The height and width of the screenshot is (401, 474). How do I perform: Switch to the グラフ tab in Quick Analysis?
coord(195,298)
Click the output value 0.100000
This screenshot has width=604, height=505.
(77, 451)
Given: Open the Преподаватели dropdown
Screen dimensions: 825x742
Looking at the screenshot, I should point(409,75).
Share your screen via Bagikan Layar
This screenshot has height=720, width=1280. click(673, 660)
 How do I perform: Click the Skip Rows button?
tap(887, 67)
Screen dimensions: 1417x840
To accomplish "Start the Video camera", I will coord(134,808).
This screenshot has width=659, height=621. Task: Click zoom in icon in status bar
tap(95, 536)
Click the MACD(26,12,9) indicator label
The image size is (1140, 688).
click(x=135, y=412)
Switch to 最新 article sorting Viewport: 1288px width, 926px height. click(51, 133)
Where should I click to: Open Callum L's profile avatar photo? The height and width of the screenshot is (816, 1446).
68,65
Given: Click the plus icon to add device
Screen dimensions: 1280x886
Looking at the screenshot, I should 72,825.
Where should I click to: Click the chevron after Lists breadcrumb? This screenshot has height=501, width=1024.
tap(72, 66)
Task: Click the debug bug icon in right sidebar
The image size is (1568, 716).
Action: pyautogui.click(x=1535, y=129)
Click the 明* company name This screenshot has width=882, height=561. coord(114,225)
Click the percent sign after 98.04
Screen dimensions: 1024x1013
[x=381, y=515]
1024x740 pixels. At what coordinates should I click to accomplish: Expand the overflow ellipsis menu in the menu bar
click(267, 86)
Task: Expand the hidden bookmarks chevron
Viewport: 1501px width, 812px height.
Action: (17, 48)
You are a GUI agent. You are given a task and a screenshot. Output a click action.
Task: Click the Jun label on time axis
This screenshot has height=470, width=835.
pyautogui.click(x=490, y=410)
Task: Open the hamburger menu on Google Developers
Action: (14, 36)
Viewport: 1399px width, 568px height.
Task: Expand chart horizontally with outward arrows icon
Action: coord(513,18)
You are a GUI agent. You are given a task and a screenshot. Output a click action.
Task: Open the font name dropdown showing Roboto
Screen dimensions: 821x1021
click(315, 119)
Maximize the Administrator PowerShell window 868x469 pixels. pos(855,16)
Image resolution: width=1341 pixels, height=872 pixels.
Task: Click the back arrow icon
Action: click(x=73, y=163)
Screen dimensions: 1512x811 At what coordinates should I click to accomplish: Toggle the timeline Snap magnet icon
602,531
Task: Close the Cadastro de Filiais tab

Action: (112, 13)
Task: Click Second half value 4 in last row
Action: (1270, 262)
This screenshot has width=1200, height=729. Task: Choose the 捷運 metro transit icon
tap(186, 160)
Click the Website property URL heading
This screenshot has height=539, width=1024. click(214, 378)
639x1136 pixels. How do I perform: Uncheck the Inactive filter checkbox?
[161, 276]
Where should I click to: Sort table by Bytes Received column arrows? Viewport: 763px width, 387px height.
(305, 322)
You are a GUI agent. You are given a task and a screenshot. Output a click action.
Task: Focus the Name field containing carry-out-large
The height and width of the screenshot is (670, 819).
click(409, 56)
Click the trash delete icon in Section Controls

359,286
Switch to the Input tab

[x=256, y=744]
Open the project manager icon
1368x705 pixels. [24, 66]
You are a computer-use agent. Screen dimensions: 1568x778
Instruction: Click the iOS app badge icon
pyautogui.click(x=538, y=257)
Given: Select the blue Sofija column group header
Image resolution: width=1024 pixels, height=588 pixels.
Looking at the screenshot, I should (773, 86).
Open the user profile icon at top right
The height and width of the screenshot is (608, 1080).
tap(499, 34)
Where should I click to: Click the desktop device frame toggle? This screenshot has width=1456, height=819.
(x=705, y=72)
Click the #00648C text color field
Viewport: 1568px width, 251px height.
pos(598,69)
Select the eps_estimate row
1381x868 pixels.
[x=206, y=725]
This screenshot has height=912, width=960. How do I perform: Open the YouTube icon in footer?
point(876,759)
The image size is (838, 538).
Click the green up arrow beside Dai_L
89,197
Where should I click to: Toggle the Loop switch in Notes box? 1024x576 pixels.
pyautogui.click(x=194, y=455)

▸ Description of the task: Reproduce every one of the records above word for word, keeping each line as it stands.

▸ Solution for this exercise:
The height and width of the screenshot is (401, 474). How do I perform: Switch to the グラフ tab in Quick Analysis?
coord(195,298)
Click the output value 0.100000
This screenshot has width=604, height=505.
(77, 451)
Given: Open the Преподаватели dropdown
Screen dimensions: 825x742
Looking at the screenshot, I should point(409,75).
Share your screen via Bagikan Layar
This screenshot has height=720, width=1280. click(673, 660)
 How do I perform: Click the Skip Rows button?
tap(887, 67)
Screen dimensions: 1417x840
To accomplish "Start the Video camera", I will coord(134,808).
This screenshot has width=659, height=621. Task: Click zoom in icon in status bar
tap(95, 536)
Click the MACD(26,12,9) indicator label
The image size is (1140, 688).
click(x=135, y=412)
Switch to 最新 article sorting Viewport: 1288px width, 926px height. click(51, 133)
Where should I click to: Open Callum L's profile avatar photo? The height and width of the screenshot is (816, 1446).
68,65
Given: Click the plus icon to add device
Screen dimensions: 1280x886
Looking at the screenshot, I should 72,825.
Where should I click to: Click the chevron after Lists breadcrumb? This screenshot has height=501, width=1024.
tap(72, 66)
Task: Click the debug bug icon in right sidebar
The image size is (1568, 716).
Action: pyautogui.click(x=1535, y=129)
Click the 明* company name This screenshot has width=882, height=561. coord(114,225)
Click the percent sign after 98.04
Screen dimensions: 1024x1013
[x=381, y=515]
1024x740 pixels. At what coordinates should I click to accomplish: Expand the overflow ellipsis menu in the menu bar
click(267, 86)
Task: Expand the hidden bookmarks chevron
Viewport: 1501px width, 812px height.
Action: (17, 48)
You are a GUI agent. You are given a task and a screenshot. Output a click action.
Task: Click the Jun label on time axis
This screenshot has height=470, width=835.
pyautogui.click(x=490, y=410)
Task: Open the hamburger menu on Google Developers
Action: (14, 36)
Viewport: 1399px width, 568px height.
Task: Expand chart horizontally with outward arrows icon
Action: coord(513,18)
You are a GUI agent. You are given a task and a screenshot. Output a click action.
Task: Open the font name dropdown showing Roboto
Screen dimensions: 821x1021
click(315, 119)
Maximize the Administrator PowerShell window 868x469 pixels. pos(855,16)
Image resolution: width=1341 pixels, height=872 pixels.
Task: Click the back arrow icon
Action: click(x=73, y=163)
Screen dimensions: 1512x811 At what coordinates should I click to accomplish: Toggle the timeline Snap magnet icon
602,531
Task: Close the Cadastro de Filiais tab

Action: (112, 13)
Task: Click Second half value 4 in last row
Action: (1270, 262)
This screenshot has width=1200, height=729. Task: Choose the 捷運 metro transit icon
tap(186, 160)
Click the Website property URL heading
This screenshot has height=539, width=1024. click(214, 378)
639x1136 pixels. How do I perform: Uncheck the Inactive filter checkbox?
[161, 276]
Where should I click to: Sort table by Bytes Received column arrows? Viewport: 763px width, 387px height.
(305, 322)
You are a GUI agent. You are given a task and a screenshot. Output a click action.
Task: Focus the Name field containing carry-out-large
The height and width of the screenshot is (670, 819).
click(409, 56)
Click the trash delete icon in Section Controls

359,286
Switch to the Input tab

[x=256, y=744]
Open the project manager icon
1368x705 pixels. [24, 66]
You are a computer-use agent. Screen dimensions: 1568x778
Instruction: Click the iOS app badge icon
pyautogui.click(x=538, y=257)
Given: Select the blue Sofija column group header
Image resolution: width=1024 pixels, height=588 pixels.
Looking at the screenshot, I should (773, 86).
Open the user profile icon at top right
The height and width of the screenshot is (608, 1080).
tap(499, 34)
Where should I click to: Click the desktop device frame toggle? This screenshot has width=1456, height=819.
(x=705, y=72)
Click the #00648C text color field
Viewport: 1568px width, 251px height.
pos(598,69)
Select the eps_estimate row
1381x868 pixels.
[x=206, y=725]
This screenshot has height=912, width=960. How do I perform: Open the YouTube icon in footer?
point(876,759)
The image size is (838, 538).
Click the green up arrow beside Dai_L
89,197
Where should I click to: Toggle the Loop switch in Notes box? 1024x576 pixels.
pyautogui.click(x=194, y=455)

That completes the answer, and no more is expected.